I remember my first experience with antisemitism like it was yesterday.
With the naivete that only a college freshman could possess, I walked into the basement of Reynolds Hall at the University of Chicago, where the French club was conducting its first meeting. I did not speak a word of French, but that was beside the point. I sat with excitement as my upperclassmen peers exchanged words in French over a Trader Joe’s baguette and jam, feeling like my fantasy of romantic college academia was finally coming to life. It didn’t.
I was stopped in my tracks when I heard a familiar word cut through the French—“Nazi.” I must’ve misheard, I thought.
Interjecting in English, I asked quite directly, “Are you guys talking about Nazis?” Chuckles followed as I stumbled through an explanation: “I’m just asking, because… you know… I’m Jewish. I had great-grandparents who died in the Holocaust.”
My declaration caught the attention of a particular classmate—a student who happened to have been born and raised in Germany. He gave me a knowing look, like he was sharing a joke with a close friend, and then said, “You know, back in Germany, we don’t say that your great grandparents died in the Holocaust. We say they took an extended vacation to Germany and never came back.”
The room went silent.
All eyes were on me.
I was frozen as a hundred thoughts raced through my mind. I felt the pressure of the entire French club—nobody knew how to react, and they were waiting for me to make the first move. The German student continued the conversation with a chuckle that seemed to spread across the room. Without knowing what I was doing, without even deciding to do it, I chuckled along quietly. Anything to get all those eyes off me. I kept talking with my classmates like nothing had happened. But all the while I sat there, stuck in time. My friend shot me a glance that seemed to say, “Are you okay?” I didn’t know.
As soon as the meeting ended, I left as quickly as my legs could carry me, and I called my mother to tell her what had happened. I’ll never forget the moment I first asked her, “Mom, was that antisemitism?”
My mother was not frozen in time. She was not overtaken by silence. She was in a state of anger that I’d never seen from her before. “Julia, that certainly was antisemitism,” she assured me. “You need to do something. You need to report it to your school. You need to do something.”
Instead, I did nothing. I couldn’t—I didn’t know how to. I never reported the incident to my school. I never confronted him. But I also never attended another French club meeting again.

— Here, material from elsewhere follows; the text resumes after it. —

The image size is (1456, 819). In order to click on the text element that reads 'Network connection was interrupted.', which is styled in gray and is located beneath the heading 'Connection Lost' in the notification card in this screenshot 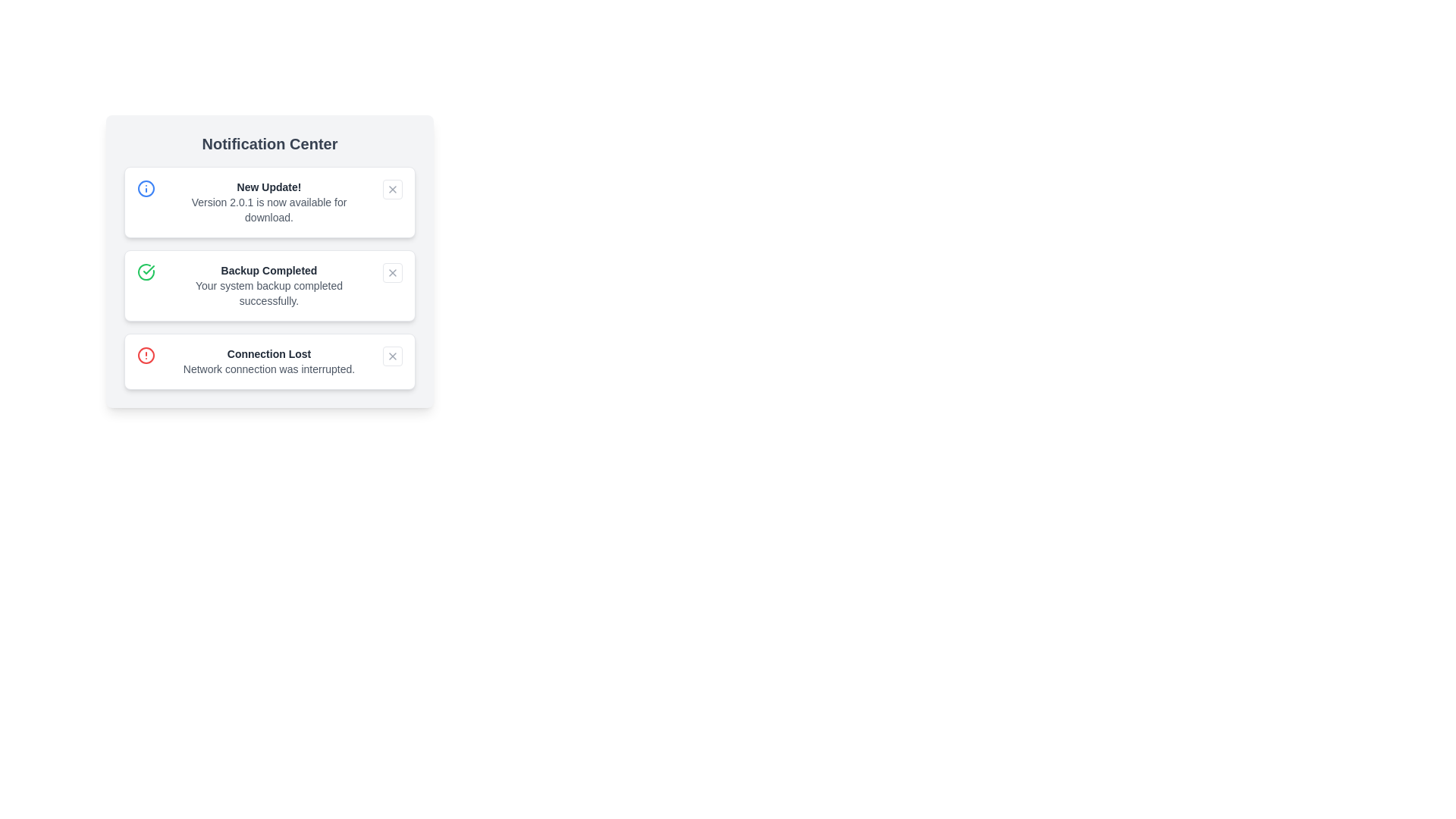, I will do `click(269, 369)`.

Because the feeling that struck me at that moment wasn’t anger. It was shame. I sat in that room, so oblivious to the reality around me. I allowed myself, my people, my history to be the butt of a bad joke. I was so full of fear that I laughed along just to get the eyes off me. How shameful of a nice Jewish girl to allow herself to be subjected to such ridicule without standing up for herself?
It would take me many months before I’d have the confidence to even report an incident of antisemitism, let alone speak out against it. In that time, I’d face far worse than I ever could have imagined . I would be harassed, and I would be bullied. I would be threatened, and I would be doxed.
But it is this first story that sticks with me so vividly.
Looking back now, two years later, I see the situation for what it was. I had no reason to feel such shame. I was just a kid who didn’t know how to grapple with her first experience with hatred. It was my classmates, the people who sat and stared, who deserved to feel shame.
But it is unlikely they even remember that day."
I, on the other hand, never wanted to feel that sort of helplessness again. And I resolved to do something about it.
Today, my life looks very different than it did when I was a college freshman. I’ve grown out of that fear. Now, I run a nonprofit organization called Jewish on Campus, designed to help other students fight their fear, too. With a team of Jewish students from around the world, we’ve come together to combat antisemitism through education, grassroots organizing, and social media campaigning. We empower our community more than any act of antisemitism could defeat us.
In the two years since that incident, I’ve heard the stories of students around the world who have had similar experiences to mine. At first, it all seemed quite harrowing. Antisemitism has grown on a global scale, and at first, the Jewish population seemed too small to contend with it. But has that not always been so? Have Jews not always been the everlasting underdog—surviving despite all odds pointing to certain destruction? That’s the legacy I draw my hope from: not a legacy of unrelenting persecution, but of unrelenting survival, despite that persecution.
To be sure, our modern era of antisemitism pales in comparison to the horrors of our past—but that doesn’t diminish the threat it poses to our future. We must not feel shame, but instead feel the pride that comes with millennia of survival despite all odds. We must continue that legacy.
I still remember the feeling deep in my chest that day in French club. It has not left me. I hope that it never will. It reminds me of how far I’ve come.
In October 2021, the World Jewish Congress (WJC) and Jewish on Campus (JOC) announced a joint partnership to amplify the voices and strengthen the actions of college students who identify antisemitic occurrences at their schools. The two organizations will provide support to Jewish student communities internationally, which expands the Jewish on Campus network as well as WJC’s relationships with Jewish student communities.